§ **選択テキスト**

=====

旅する禅僧

より多くの方々に仏教をお伝えし、日常の仏教を表現していきます

坐禅の先に見えたもの

f:id:tabisuruzensou:20211209072255j:plainみなさん、こんにちは。慧州です。

本日はお釈迦様のお悟りをひらかれたことを記念する成道会です。

本来であれば仏教徒にとって素晴らしい日ですが、私にとっては苦い思い出が残る時期でもあります。

なぜなら、成道会直前には臘八(ろうはつ)摂心という行持が待ち受けているからです。

 

10年前、修行道場にいた私は坐禅が本当に嫌いでした。

体の硬かった私は、たった一回の坐禅でも足が痛くなり、心の中では「早く終わらないか早く終わらないか」と念じるばかりの単なる我慢大会になっていたからです。

そんな私にとって12月1日〜8日、約1週間かけて行われる臘八摂心は恐怖でしかありませんでした。

 

摂心とは、お釈迦様がお悟りを得るまで坐禅をし続けたという故事にちなんだ行持で、1日を坐禅で過ごし続ける期間となっています。

朝3時過ぎに起きてすぐに坐禅をし、夜9時までほとんど休憩なしで坐り続けます。

=====

§ **課題 1**
坐禅の選択テキストについて、次の(a)〜(c)が内容と一致するかを判断してください。それぞれ「はい」か「いいえ」で答え、決め手となる本文の語句をそのまま引用してください。(a) 臘八摂心は12月1日から8日までの約1週間にわたって行われる。(b) 10年前の筆者は、修行道場で坐禅を好んでいた。(c) 摂心の期間中は、朝6時に起きて坐禅を始める。
この選択テキストとエントリーは互いに関係がありません。

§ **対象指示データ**
=====

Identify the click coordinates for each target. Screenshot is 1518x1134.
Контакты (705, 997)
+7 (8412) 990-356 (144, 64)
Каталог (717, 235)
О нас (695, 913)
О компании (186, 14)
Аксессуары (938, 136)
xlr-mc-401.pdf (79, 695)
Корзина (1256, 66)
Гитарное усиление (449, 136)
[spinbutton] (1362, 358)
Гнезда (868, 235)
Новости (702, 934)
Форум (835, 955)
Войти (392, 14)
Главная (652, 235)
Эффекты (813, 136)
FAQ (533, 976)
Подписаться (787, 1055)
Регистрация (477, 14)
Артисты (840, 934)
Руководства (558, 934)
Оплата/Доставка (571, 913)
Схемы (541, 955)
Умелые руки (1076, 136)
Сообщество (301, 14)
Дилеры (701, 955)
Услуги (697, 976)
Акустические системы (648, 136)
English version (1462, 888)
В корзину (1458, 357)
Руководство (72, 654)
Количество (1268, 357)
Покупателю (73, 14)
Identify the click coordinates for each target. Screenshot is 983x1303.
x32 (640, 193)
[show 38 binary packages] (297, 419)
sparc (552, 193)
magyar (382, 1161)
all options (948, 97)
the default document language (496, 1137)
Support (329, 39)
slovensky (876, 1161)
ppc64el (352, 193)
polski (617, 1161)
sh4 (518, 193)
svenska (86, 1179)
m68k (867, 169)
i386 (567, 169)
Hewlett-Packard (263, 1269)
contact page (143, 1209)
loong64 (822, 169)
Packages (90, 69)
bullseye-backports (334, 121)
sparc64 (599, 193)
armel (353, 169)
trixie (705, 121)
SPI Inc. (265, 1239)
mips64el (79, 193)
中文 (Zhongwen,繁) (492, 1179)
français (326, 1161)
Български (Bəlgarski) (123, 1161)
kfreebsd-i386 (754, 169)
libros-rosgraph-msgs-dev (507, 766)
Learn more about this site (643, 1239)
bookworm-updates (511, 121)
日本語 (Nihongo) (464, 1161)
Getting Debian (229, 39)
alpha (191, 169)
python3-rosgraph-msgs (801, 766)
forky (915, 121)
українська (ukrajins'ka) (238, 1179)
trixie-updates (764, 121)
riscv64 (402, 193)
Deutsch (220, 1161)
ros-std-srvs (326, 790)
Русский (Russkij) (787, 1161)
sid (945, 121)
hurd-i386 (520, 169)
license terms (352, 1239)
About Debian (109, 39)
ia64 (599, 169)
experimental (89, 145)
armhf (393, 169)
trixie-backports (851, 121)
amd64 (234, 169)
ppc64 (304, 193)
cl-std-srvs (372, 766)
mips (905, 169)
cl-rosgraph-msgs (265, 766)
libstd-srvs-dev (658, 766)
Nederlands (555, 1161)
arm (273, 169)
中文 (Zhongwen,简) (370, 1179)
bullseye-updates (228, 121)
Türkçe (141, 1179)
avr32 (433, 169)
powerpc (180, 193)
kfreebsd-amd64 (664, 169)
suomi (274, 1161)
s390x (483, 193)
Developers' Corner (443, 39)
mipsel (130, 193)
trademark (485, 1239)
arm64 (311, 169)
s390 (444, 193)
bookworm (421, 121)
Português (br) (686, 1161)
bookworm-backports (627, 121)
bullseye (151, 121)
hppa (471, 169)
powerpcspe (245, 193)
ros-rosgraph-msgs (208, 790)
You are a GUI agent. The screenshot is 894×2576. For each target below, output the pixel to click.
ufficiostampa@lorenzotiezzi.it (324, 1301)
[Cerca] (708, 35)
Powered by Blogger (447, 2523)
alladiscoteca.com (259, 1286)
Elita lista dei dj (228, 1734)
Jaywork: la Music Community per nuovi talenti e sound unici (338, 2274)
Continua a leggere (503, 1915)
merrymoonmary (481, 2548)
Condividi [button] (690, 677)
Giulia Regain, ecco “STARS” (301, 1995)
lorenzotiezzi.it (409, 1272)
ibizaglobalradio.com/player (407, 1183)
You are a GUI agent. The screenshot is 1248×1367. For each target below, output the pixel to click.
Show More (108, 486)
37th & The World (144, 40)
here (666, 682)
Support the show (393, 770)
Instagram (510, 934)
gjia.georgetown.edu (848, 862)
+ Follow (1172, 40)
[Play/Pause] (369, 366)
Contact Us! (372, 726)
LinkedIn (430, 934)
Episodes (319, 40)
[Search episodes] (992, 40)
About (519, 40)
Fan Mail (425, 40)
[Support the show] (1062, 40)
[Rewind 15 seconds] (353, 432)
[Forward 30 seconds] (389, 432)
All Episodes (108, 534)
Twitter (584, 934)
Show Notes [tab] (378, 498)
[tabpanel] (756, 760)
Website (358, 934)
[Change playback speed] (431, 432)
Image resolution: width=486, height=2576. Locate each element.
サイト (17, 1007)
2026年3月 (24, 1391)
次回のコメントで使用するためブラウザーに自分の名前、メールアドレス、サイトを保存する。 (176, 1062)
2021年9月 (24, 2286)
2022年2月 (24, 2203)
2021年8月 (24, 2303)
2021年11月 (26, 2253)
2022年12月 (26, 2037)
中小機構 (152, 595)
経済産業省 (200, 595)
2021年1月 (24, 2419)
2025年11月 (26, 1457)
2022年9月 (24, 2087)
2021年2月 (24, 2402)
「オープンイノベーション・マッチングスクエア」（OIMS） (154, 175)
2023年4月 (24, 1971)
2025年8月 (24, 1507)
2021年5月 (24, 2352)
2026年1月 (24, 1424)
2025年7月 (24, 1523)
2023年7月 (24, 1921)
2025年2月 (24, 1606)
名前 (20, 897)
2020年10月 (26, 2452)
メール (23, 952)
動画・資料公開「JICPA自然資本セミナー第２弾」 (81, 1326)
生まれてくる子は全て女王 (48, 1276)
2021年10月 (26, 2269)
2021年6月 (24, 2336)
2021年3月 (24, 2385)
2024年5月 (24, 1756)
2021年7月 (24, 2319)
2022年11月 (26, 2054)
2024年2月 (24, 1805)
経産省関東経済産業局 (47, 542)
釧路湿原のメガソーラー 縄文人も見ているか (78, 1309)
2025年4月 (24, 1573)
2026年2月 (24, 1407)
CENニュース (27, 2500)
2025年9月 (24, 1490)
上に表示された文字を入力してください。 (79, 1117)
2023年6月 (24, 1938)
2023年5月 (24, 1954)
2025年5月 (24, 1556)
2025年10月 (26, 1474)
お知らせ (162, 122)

=====

§ **課題 2**
エントリーのうち、「sparc (552, 193)」を含む行から始めて「中文 (Zhongwen,繁) (492, 1179)」を含む行までの範囲を、両端の行も含めて書き出してください。各行の依頼はそのまま残し、回答の座標はどの数値にも8を足して移動させ、この範囲の行だけを出力してください。

§ **最終回答 1**
(a) はい。「12月1日〜8日、約1週間かけて行われる臘八摂心」
(b) いいえ。「10年前、修行道場にいた私は坐禅が本当に嫌いでした。」
(c) いいえ。「朝3時過ぎに起きてすぐに坐禅をし」

§ **最終回答 2**
sparc (560, 201)
magyar (390, 1169)
all options (956, 105)
the default document language (504, 1145)
Support (337, 47)
slovensky (884, 1169)
ppc64el (360, 201)
polski (625, 1169)
sh4 (526, 201)
svenska (94, 1187)
m68k (875, 177)
i386 (575, 177)
Hewlett-Packard (271, 1277)
contact page (151, 1217)
loong64 (830, 177)
Packages (98, 77)
bullseye-backports (342, 129)
sparc64 (607, 201)
armel (361, 177)
trixie (713, 129)
SPI Inc. (273, 1247)
mips64el (87, 201)
中文 (Zhongwen,繁) (500, 1187)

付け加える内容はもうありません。